US producers absorbed $400bn of capital between 2008 and 2018 without returning much of it, said Artem Abramov, head of shale research at Rystad, a consultancy. Wall Street has now closed off the capital pipeline, tired of funding a business model that is better at pumping oil than profits. If crude prices — down more than 20 per cent since the turn of the year — stay subdued, casualties could emerge.
Or they will, unless Opec steps in.
“The whole industry’s investment case is predicated on Opec voluntarily ceding market share,” said Matt Portillo, a managing director at Tudor, Pickering, Holt & Co, a Houston-based investment bank. He noted that a cut to support prices would bolster US producers at a point of maximum vulnerability.
“[West Texas Intermediate] at $50 a barrel does not work for US shale,” he said, referring to the US benchmark currently trading at just over $48.
But the other option is also tricky for Opec. The last time the cartel tried to take on America’s shale patch, things ended badly.
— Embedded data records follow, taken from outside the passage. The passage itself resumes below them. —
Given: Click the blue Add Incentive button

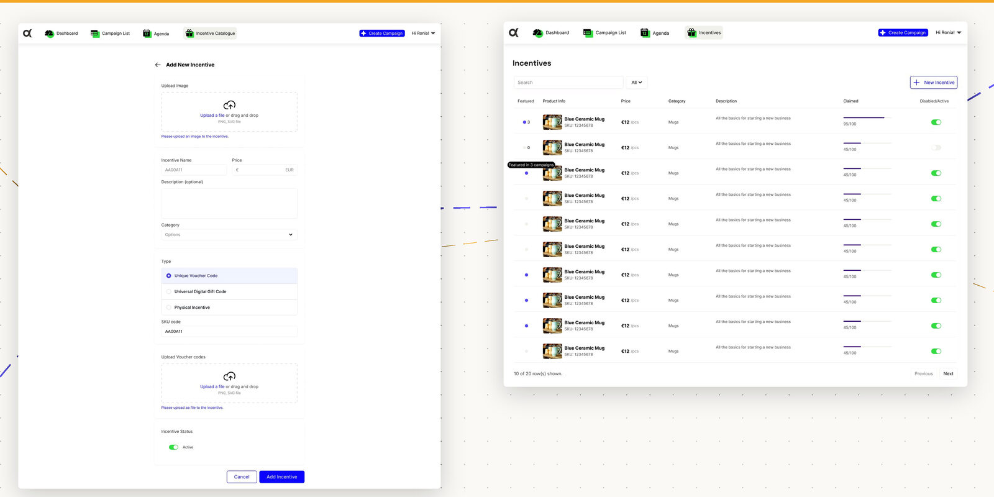Looking at the screenshot, I should click(281, 477).
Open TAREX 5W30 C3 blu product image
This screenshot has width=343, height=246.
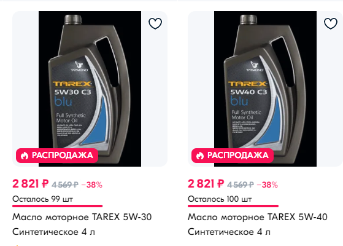coord(90,89)
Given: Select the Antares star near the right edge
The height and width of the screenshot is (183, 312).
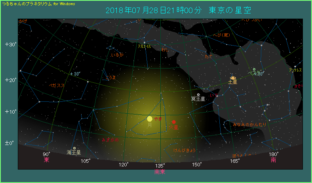Looking at the screenshot, I should point(295,67).

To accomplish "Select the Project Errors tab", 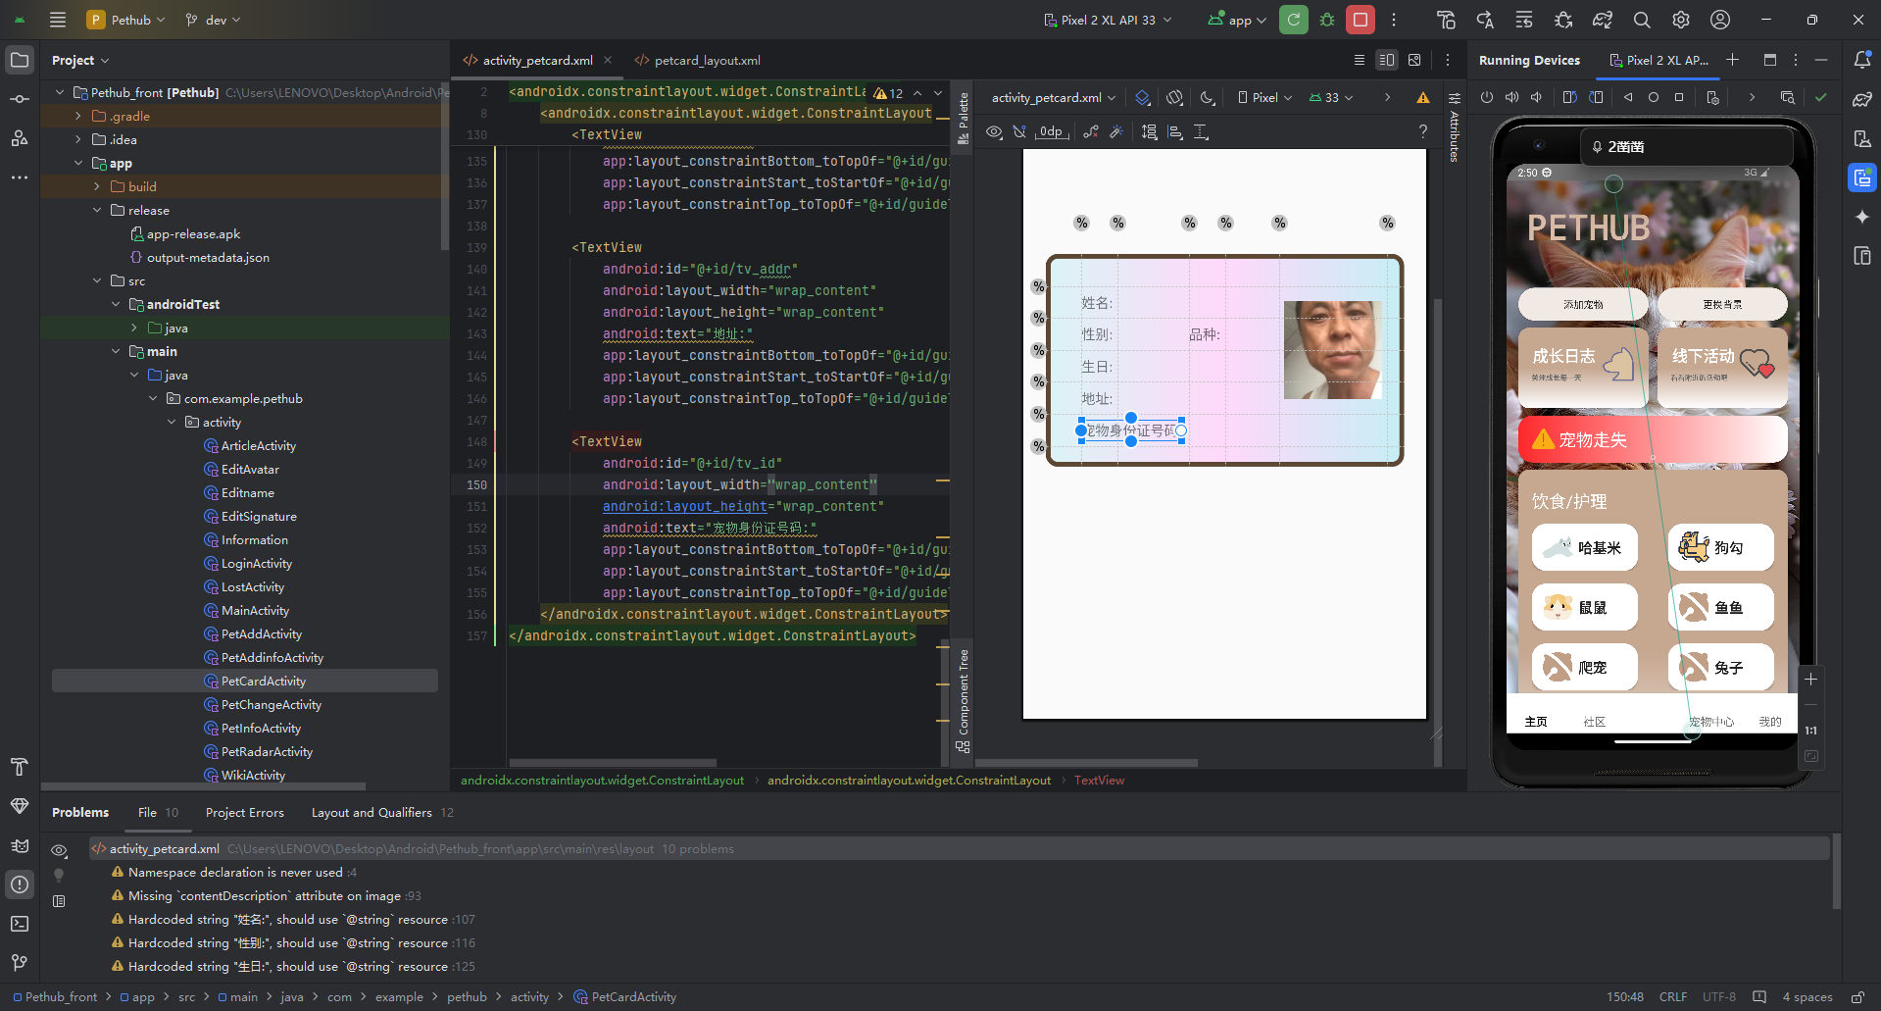I will tap(244, 812).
The last Opec onslaught began with the “Thanksgiving Massacre” of November 2014, so named because the Opec meeting fell on the day of the US holiday. Saudi Arabia announced an end to market intervention, deliberately allowing prices to drift lower to force rivals out of business.
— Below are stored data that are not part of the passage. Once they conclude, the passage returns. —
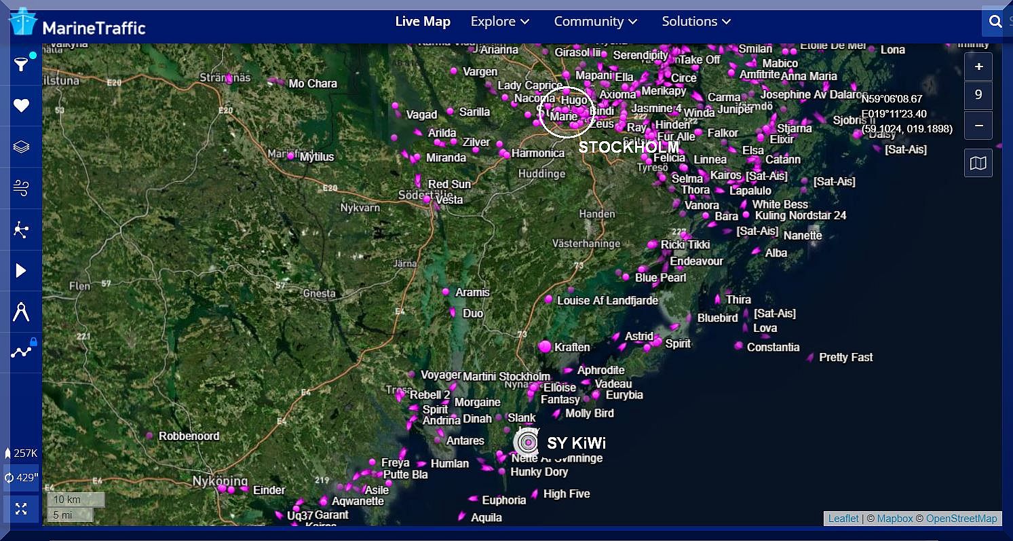1013x541 pixels.
Task: Expand the Explore dropdown menu
Action: [500, 22]
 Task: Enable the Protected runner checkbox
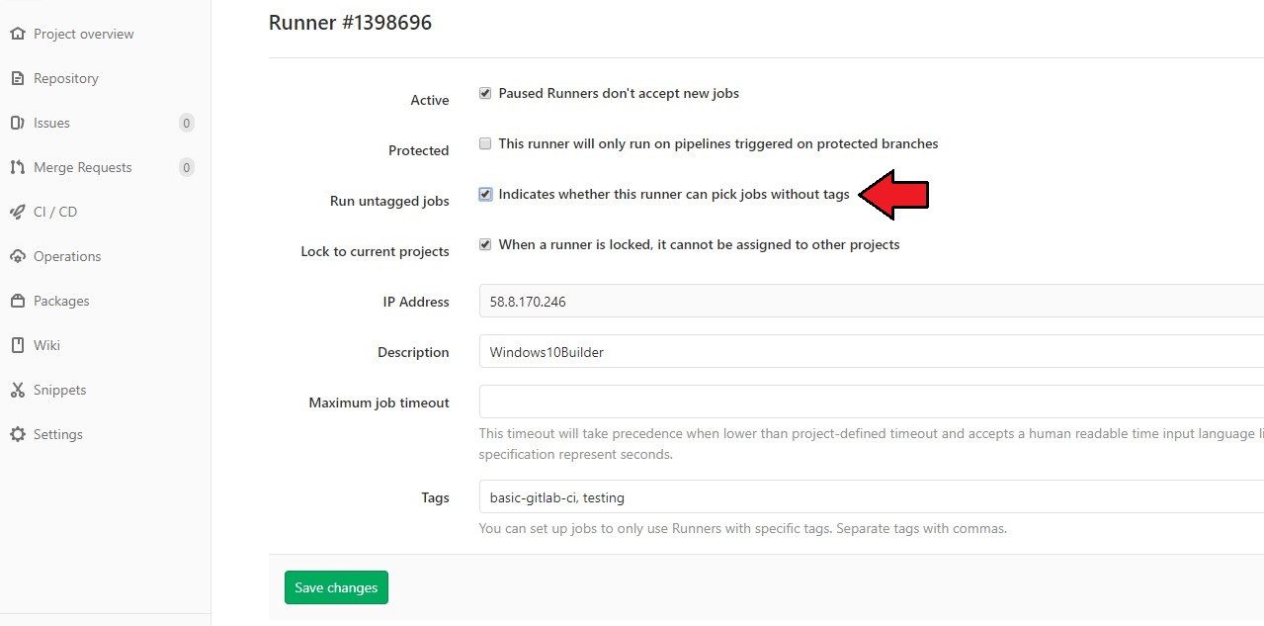point(485,143)
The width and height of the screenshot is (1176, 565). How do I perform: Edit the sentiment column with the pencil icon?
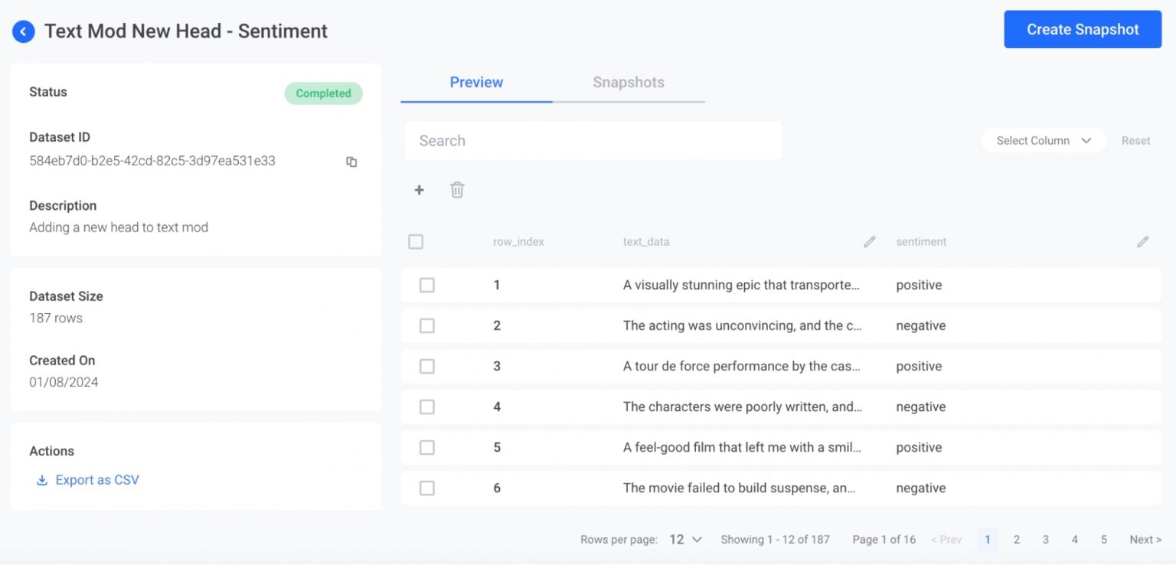click(x=1143, y=241)
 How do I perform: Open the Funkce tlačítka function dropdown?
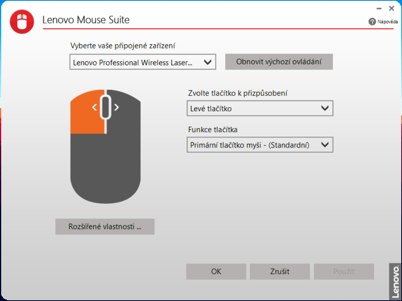tap(260, 145)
Two years of oil-industry austerity and producer-country fiscal pain ensued. By the time Saudi Arabia threw in the towel, US production had fallen by 1m b/d from its peak, to about 8.5m b/d. Shale producers emerged leaner and fitter — and capitalised on the oil-price rally that followed Saudi Arabia’s reversion to the swing-producer role. Output rose in the years after by almost 50 per cent.
“Without another cut this week, it will be an even worse crisis for shale than in 2015-16,” said Christian Larochelle, an independent Boston-based analyst, especially given shale producers’ need to keep spending and drilling just to hold output steady.
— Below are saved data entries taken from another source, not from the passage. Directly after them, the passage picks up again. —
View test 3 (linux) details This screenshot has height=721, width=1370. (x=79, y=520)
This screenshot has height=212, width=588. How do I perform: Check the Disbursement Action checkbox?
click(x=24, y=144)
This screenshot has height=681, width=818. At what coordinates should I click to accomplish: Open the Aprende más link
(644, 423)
Cutting back on drilling does not help much, because more wells are constantly needed to offset fast-falling output from existing wells. So less drilling just “reduces future cash flows at a time when the capital markets are increasingly restrictive,” he added.
Key to the industry’s resilience in 2015-16 was its ability to slash costs. Producers moved into the most prolific acreage, picked the choicest wells, and honed efficiencies of scale and drilling techniques. Wall Street also stood by the sector, tiding it over until the Opec-engineered price recovery took hold.
But these days, neither the cheap credit nor the easy cost-savings are available.
“What you don’t have now that you did have last time is an industry suboptimally producing shale,” said Mr Portillo. “The capital markets are closed and productivity is plateauing.”
Moody’s, the rating agency, noted last month that more than 60 per cent of the $86bn worth of shale debt coming due over the next four years was issued by junk-rated companies, implying a “higher degree of default risk for the industry”.
A string of corporate collapses in the shale patch would deepen investors’ distrust, worsening the funding problem, but it might not dent production significantly. Much current US output comes from companies that went bankrupt last time around, but which restructured with cheap capital under US Chapter 11 rules.
And Opec would have to stick with the plan this time to keep producers in the US beaten back. Even with WTI at $40 a barrel, it will “take months to make a difference to supply,” said Mr Abramov.